Earlier this week I wrote about the basics of change tracking in SQL Server, and showed how to get started using this technology for change detection. In this post, I’ll continue what I started by demonstrating how change tracking fits into a larger design pattern for end-to-end incremental load ETL processes.
ETL processes fall into one of two broad categories: full loads or incremental loads. In a full ETL load, the target tables are truncated (or even dropped) every time the load process runs. While this is sometimes an effective load strategy – especially for smaller loads – a more common approach is the incremental load. In an incremental load, only the new and updated (and occasionally, the deleted) data from the source is processed. Although there are valid data load scenarios for both full and incremental loads, using the latter is generally preferable to the former. Some of the benefits of incremental loads are:
- Faster load times due to a smaller amount of data being processed
- Less database contention (again, because of a smaller scope of data)
- If the source data is no longer available, the previously loaded data in the destination will be unaffected
The one big requirement for doing incremental loads is that there must be a reliable mechanism for detecting the new and changed data in the source. There are several ways to do this depending on the source type, size and shape of data, and the ETL tool being used. This is where change tracking for SQL Server frequently fits in well.
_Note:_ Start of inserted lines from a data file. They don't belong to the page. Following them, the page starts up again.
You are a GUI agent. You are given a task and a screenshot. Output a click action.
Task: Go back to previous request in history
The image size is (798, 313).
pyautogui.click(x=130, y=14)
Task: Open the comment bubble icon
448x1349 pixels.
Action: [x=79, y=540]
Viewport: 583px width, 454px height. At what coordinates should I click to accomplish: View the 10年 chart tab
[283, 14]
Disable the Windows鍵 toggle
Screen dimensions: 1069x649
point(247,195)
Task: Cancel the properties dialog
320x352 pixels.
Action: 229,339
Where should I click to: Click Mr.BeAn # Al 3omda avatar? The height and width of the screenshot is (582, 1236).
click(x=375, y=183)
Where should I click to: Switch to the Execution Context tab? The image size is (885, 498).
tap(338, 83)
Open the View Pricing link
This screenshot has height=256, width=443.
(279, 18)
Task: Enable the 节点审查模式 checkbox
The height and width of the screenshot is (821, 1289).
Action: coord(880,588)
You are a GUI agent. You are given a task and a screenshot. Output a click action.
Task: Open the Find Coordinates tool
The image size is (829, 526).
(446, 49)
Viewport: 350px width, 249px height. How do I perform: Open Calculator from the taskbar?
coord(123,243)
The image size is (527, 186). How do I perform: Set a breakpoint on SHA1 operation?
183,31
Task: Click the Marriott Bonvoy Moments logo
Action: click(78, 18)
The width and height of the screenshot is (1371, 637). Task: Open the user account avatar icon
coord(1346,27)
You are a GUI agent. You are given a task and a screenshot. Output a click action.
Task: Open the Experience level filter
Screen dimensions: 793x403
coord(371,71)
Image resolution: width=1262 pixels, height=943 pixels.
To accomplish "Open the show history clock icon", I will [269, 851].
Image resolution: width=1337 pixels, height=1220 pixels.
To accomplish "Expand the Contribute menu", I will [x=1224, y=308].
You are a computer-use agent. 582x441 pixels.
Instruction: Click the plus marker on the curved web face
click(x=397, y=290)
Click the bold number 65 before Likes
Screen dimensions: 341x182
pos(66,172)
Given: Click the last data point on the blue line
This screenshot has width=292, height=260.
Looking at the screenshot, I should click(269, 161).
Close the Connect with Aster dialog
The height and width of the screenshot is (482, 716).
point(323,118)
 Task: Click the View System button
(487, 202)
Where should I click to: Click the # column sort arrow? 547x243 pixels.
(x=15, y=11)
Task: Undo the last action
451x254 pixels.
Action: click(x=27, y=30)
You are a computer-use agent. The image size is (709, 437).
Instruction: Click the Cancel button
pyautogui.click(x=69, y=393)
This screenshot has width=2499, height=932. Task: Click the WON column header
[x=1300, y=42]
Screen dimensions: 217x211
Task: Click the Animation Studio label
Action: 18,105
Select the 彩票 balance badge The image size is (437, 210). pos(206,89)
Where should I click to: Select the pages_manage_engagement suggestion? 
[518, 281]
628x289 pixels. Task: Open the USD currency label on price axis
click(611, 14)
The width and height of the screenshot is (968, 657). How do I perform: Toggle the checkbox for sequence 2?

When designing a solution to detect deltas for incremental loads in SQL Server source data, change tracking is often the most effective way to isolate the new and changed data from that which has not been changed since the last load.
Requirements for Change Tracking
There are few prerequisites for using change tracking as a means for delta detection:
- The source data must be in SQL Server 2008 or later
- Each table to be monitored in change tracking must have a primary key
- Change tracking must be enabled at the database level (this requires Alter Database permission) before adding any tables
Although the list of requirements is fairly short, it is the last requirement in the list above that is most likely to rule out the possibility of using change tracking. Change tracking runs on the source system, and ETL access to those source systems is often limited to simply read operations (especially if the source data is coming from a vendor or other third party). Running any command to alter the database, even a relatively small change such as enabling change tracking, is often restricted and requires multiple layers of approval – if it is permitted at all. Now, don’t let this dissuade you from using change tracking, especially if your source system is a SQL Server instance under your organization’s control. I have not run into any issues where simply enabling change tracking has caused problems on source systems, and the benefits of change tracking far outweigh the minor amount of risk involved in enabling it.
Change Tracking for Incremental Loads
In the last post I showed how to enable change tracking, including a brief example of how change tracking works for insert, update, and delete operations. If you’ve not worked with change tracking before, I’d encourage you to read that post for an overview of how this technology works. I’ll now continue down that path by sharing a design pattern I like to use when change tracking can be used.
In this design pattern, there are three critical components:
- Change tracking on the source table(s)
- A mechanism to store the version number from one load to the next
- Logic in the load process to handle new and changed (and possibly deleted) records when loading to the destination
I demonstrated in my last post how to set up change tracking, so I’ll not repeat that information here. I’ll start with the second component above: the persistence of the version number.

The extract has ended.